1. Introduction
The increasing availability of satellite images alongside computational improvements makes the remote sensing field conducive to using deep learning (DL) techniques [
1]. Unlike traditional machine learning (ML) methods for image classification that rely on a per-pixel analysis [
2,
3], DL enables the understanding of shapes, contours, textures, among other characteristics, resulting in better classification and predictive performance. In this regard, convolutional neural networks (CNNs) were a game-changing method in DL and pattern recognition because of its ability to process multi-dimensional arrays [
4]. CNNs apply convolutional kernels throughout the image resulting in feature maps, enabling low, medium, and high-level feature recognition (e.g., corners, parts of an object, and full objects, respectively) [
5]. Besides, the development of new CNN architectures is a fast-growing field with novel and better architectures year after year, such as VGGnet [
6], ResNet [
7], AlexNet [
8], ResNeXt [
9], Efficient-net [
10], among others.
There are endless applications with CNN architectures, varying from single image classification to keypoint detection [
11]. Nevertheless, there are three main approaches for image segmentation [
1,
12,
13,
14] (
Figure 1: (1) semantic segmentation; (2) instance segmentation; and (3) panoptic segmentation.
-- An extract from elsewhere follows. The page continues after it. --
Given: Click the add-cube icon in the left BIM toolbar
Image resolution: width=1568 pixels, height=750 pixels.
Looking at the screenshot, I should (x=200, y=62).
For a given input image (
Figure 1A), semantic segmentation models perform a pixel-wise classification [
15] (
Figure 1B), in which all elements belonging to the same class receive the same label. However, this method presents limitations for the recognition of individual elements, especially in crowded areas. On the other hand, instance segmentation generates bounding boxes (i.e., a set of four coordinates that delimits the object’s boundaries) and performs a binary segmentation mask for each element, enabling a distinct identification [
16]. Nonetheless, instance segmentation approaches are restricted to objects (
Figure 1B), not covering background elements (e.g., lake, grass, roads). Most datasets adopt a terminology of “thing” and “stuff” categories to differentiate objects and backgrounds [
17,
18,
19,
20,
21]. The “thing” categories are often countable and present characteristic shapes, similar sizes, and identifiable parts (e.g., buildings, houses, swimming pools). Oppositely, “stuff” categories are usually not countable and amorphous (e.g., lake, grass, roads) [
22]. Thus, panoptic segmentation [
23] aims to simultaneously combine instance and semantic predictions for classifying things and stuff categories, providing a more informative scene understanding (
Figure 1D).
Although panoptic segmentation has excellent potential in remote sensing data, a crucial step for its expansion is the image annotation that varies according to the segmentation task. Semantic segmentation is the most straightforward approach, requiring the original image and their corresponding ground truth images. The instance segmentation has a more complicated annotation style, which requires the bounding box information, the class identification, and the polygons that constitute each object. A standard approach is to store all of this information in the Common Objects in Context (COCO) annotation format [
20]. Panoptic segmentation has the most complex and laborious format, requiring instance and semantic annotations. Therefore, the high complexity of panoptic annotations leads to a lack of remote sensing databases. Currently, panoptic segmentation algorithms are compatible with the standard COCO annotation format [
23]. A significant advantage of using the COCO annotation format is compatibility with state-of-the-art software. Nowadays, Detectron2 [
24] is one of the most advanced algorithms for instance and panoptic segmentation, and most research advances involve changes in the backbone structures, e.g., MobileNetV3 [
25], EfficientPS [
26], Res2Net [
27]. Therefore, this format enables vast methodological advances. However, a big challenge in the application of remote sensing is the adaptation of algorithms to its peculiarities, which include the image format (e.g., GeoTIFF and TIFF) and the multiple channels (e.g., multispectral and time series), which differ from the traditional Red, Green, and Blue (RGB) images used in other fields of computer vision [
28].
The increase in complexity among DL methods (panoptic segmentation > instance segmentation > semantic segmentation) reflects the frequency of peer-reviewed articles across each DL approach (
Figure 2). On the web of science and scopus databases considering articles up to 1 January 2022, we evaluated four searches filtering by topic and only considering journal papers: (1) “remote sensing” AND “semantic segmentation” AND “deep learning”; (2) “remote sensing” AND “instance segmentation” AND “deep learning”; (3) “remote sensing” AND “panoptic segmentation” AND “deep learning” and (4) “panoptic segmentation”. Semantic segmentation is the most common approach using DL in remote sensing, while instance segmentation has significantly fewer papers. On the other hand, panoptic segmentation has only one research published in remote sensing [
29], in which the authors used the DOTA [
30], UCAS-AOD [
31], and ISPRS-2D (
https://www2.isprs.org/commissions/comm2/wg4/benchmark/semantic-labeling/, accessed on 25 January 2021) datasets, none of which are made for the panoptic segmentation task. Moreover, we found two other studies. The first focuses on change detection in building footprints using bi-temporal images [
32], and the second use for different crops [
33]. Although both studies implement panoptic models, it does not use “stuff” categories apart from the background, being very similar to an instance segmentation approach.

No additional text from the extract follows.